DO THIS | Copy the listing below line for line, keeping every word, number and symbol unchanged.

SOURCE RECORDS |
#####
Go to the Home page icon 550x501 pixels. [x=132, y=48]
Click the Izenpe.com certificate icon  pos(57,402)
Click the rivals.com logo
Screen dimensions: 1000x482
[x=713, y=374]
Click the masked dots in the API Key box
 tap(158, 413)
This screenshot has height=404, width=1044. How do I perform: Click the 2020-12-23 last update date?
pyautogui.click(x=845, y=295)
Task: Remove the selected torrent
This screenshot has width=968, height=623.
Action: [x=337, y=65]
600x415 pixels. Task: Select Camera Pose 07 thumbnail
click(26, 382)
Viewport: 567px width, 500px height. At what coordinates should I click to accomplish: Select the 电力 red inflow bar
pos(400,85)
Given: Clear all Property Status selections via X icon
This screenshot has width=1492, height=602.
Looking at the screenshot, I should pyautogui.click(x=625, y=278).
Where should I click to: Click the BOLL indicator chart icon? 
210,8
#####
RESPONSE |
Go to the Home page icon 550x501 pixels. [x=132, y=48]
Click the Izenpe.com certificate icon  pos(57,402)
Click the rivals.com logo
Screen dimensions: 1000x482
[x=713, y=374]
Click the masked dots in the API Key box
 tap(158, 413)
This screenshot has height=404, width=1044. How do I perform: Click the 2020-12-23 last update date?
pyautogui.click(x=845, y=295)
Task: Remove the selected torrent
This screenshot has width=968, height=623.
Action: [x=337, y=65]
600x415 pixels. Task: Select Camera Pose 07 thumbnail
click(26, 382)
Viewport: 567px width, 500px height. At what coordinates should I click to accomplish: Select the 电力 red inflow bar
pos(400,85)
Given: Clear all Property Status selections via X icon
This screenshot has width=1492, height=602.
Looking at the screenshot, I should pyautogui.click(x=625, y=278).
Where should I click to: Click the BOLL indicator chart icon? 
210,8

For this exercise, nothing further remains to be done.